▶ [WHAT IS BEING ASKED]:
Please rewrite the stretch from the line containing "You are a GUI" through the last line, changing "screenshot" to "screen capture" and leaving everything else unchanged. Return only those lines, and leave out the pictures.

—————

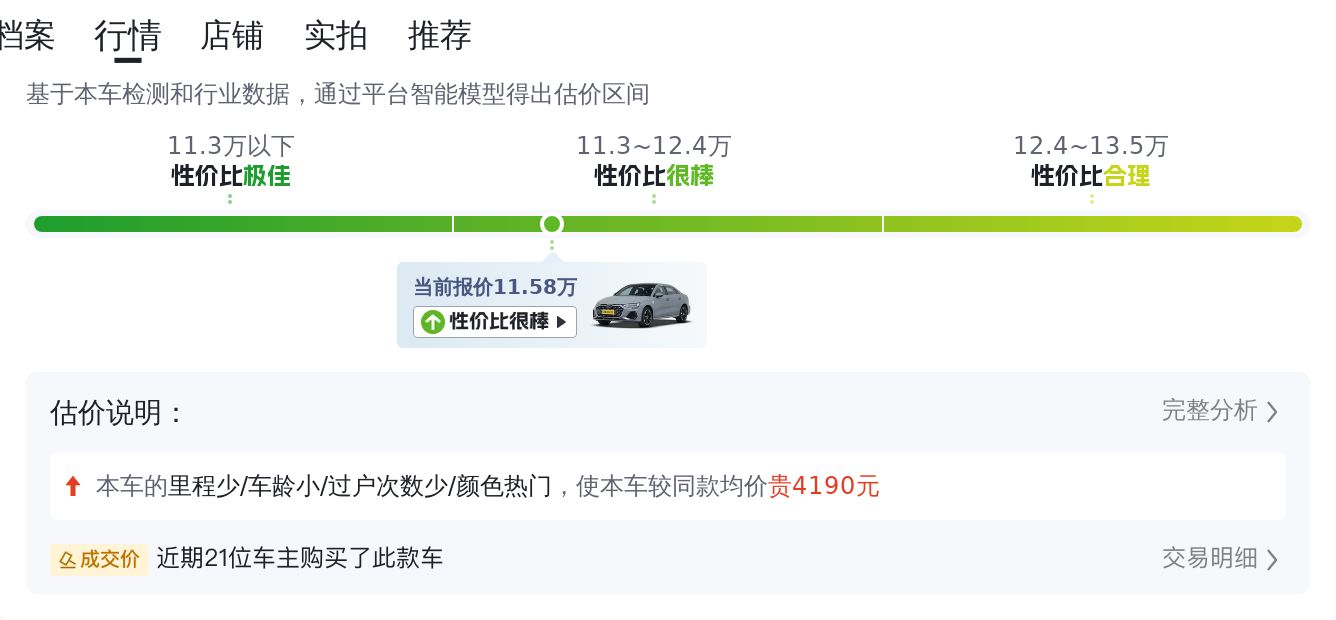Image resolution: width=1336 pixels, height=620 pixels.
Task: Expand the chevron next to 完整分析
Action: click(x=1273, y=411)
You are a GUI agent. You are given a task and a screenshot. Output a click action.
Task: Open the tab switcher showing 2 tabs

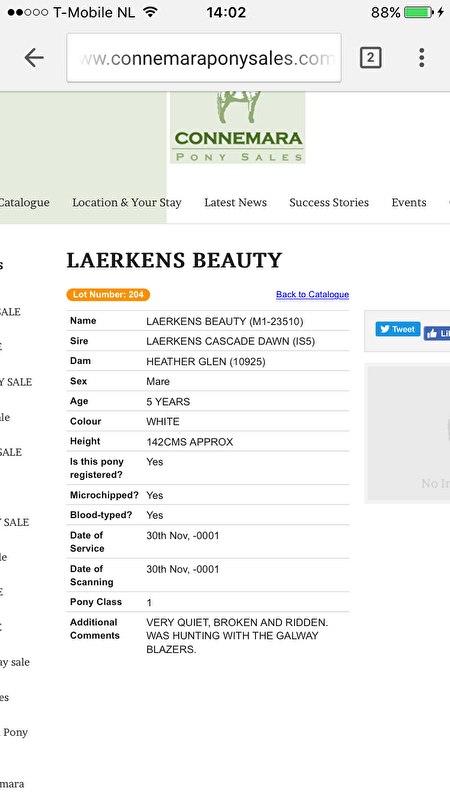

—————

▶ [SOLUTION FOR THIS PROBLEM]:
You are a GUI agent. You are given a task and a screen capture. Output a click action.
Task: Open the tab switcher showing 2 tabs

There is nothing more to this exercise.